Lipshultz describes a "double hit" model where one factor is a child’s inherited pathological cardiomyopathy mutation reducing cardiac reserve; a second factor is an infection triggering myocarditis.
"In the new study, we found that a statistically significantly greater proportion of children coming into children's hospitals and intensive care units for heart failure and new onset myocarditis had pathological cardiomyopathy gene mutations," says Lipshultz. "These mutations result in less cardiac reserve and a higher likelihood of heart failure than those with myocarditis without heart failure. So, it's very important to identify gene mutations in these patients when they are diagnosed."
He added that such mutations increase risks for recurrent episodes and sudden cardiac death, making affected patients candidates for implantable cardiac defibrillators.
The recommendation from Lipshultz is clear: "The bottom line for clinicians... if you don't look for pathologic genetic mutations, then you won't know if the patient is at higher risk for sudden death. But if you do look and you find concerning risk factors, you should act," he says.
This work was recognized as a “Top Pediatric Cardiology Research” award at last year's American Heart Association Scientific Sessions by first author Alicia Kamsheh, MD (Washington University School of Medicine). Stephanie Ware, MD, PhD (Indiana University School of Medicine) led genetics studies related to this research.

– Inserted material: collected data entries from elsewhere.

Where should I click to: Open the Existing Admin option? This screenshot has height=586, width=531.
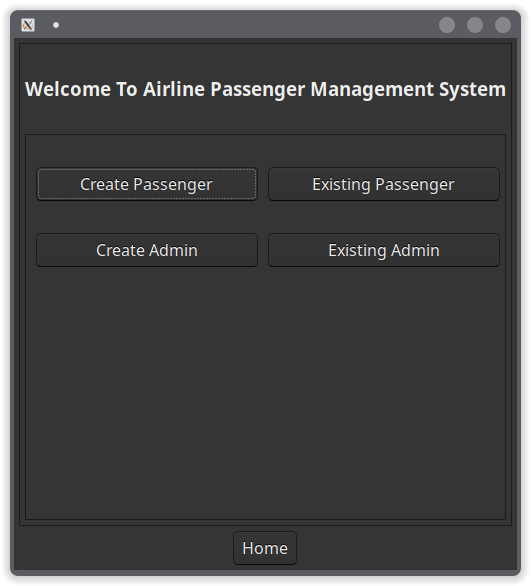(384, 250)
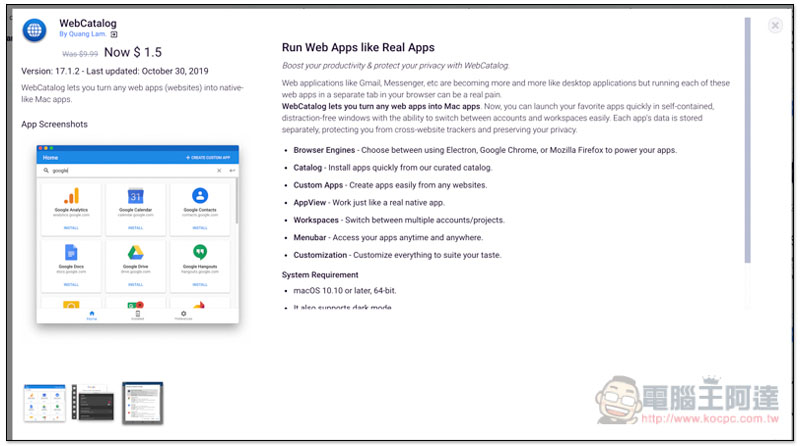Open the external link icon beside Quang Lam
Viewport: 800px width, 446px height.
114,34
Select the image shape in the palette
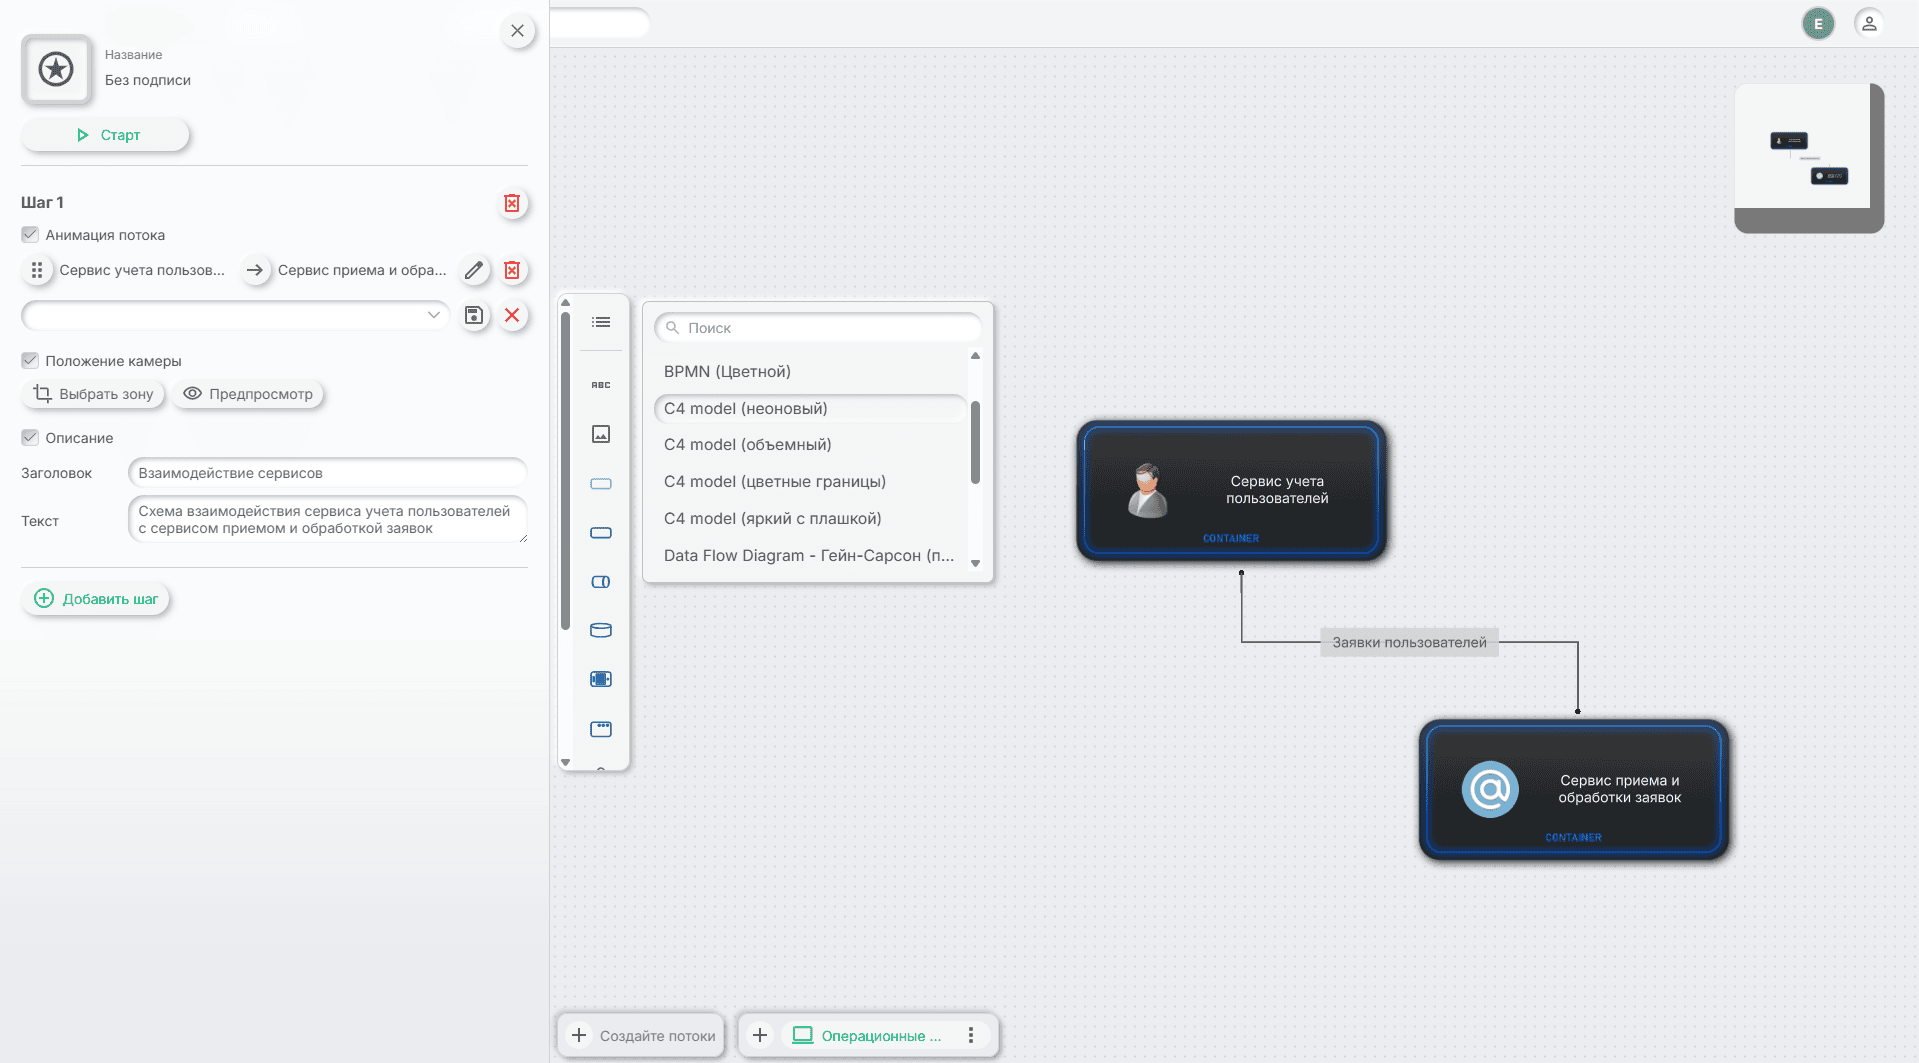Screen dimensions: 1919x1063 pyautogui.click(x=601, y=434)
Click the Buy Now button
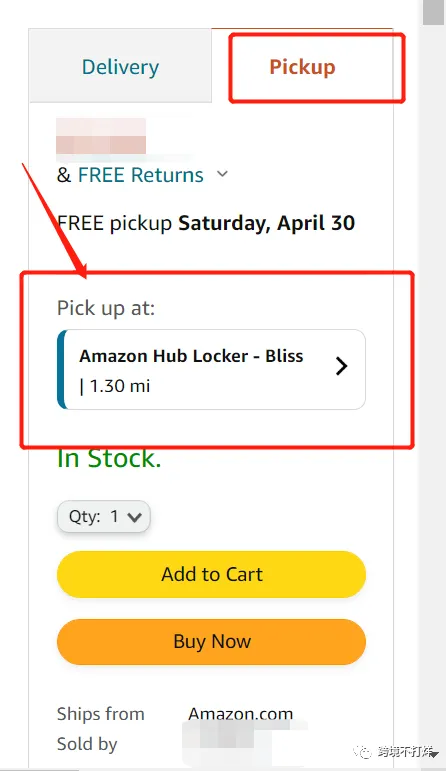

Researchers from several institutions collaborated on this project including Washington University School of Medicine; Indiana University School of Medicine; Cincinnati Children's Hospital; University of Cincinnati; Columbia University Medical Center; University of Tennessee Health Science Center; Le Bonheur Children's Hospital; Keck School of Medicine at USC; Children's Hospital Los Angeles; University of Utah; Primary Children's Hospital; Mount Sinai Kravis Children's Hospital; Icahn School of Medicine; Helen DeVos Children's Hospital and Boston Children's Hospital.
Danielle Dauphin Megie coordinated study efforts along with colleagues from UB Department of Pediatrics. Funding was provided by National Heart, Lung and Blood Institute PCMR and Pediatric Cardiomyopathy Genes study as well as support from organizations such as Children’s Cardiomyopathy Foundation, Kyle John Rymiszewski Foundation and Sofia’s Hope Inc.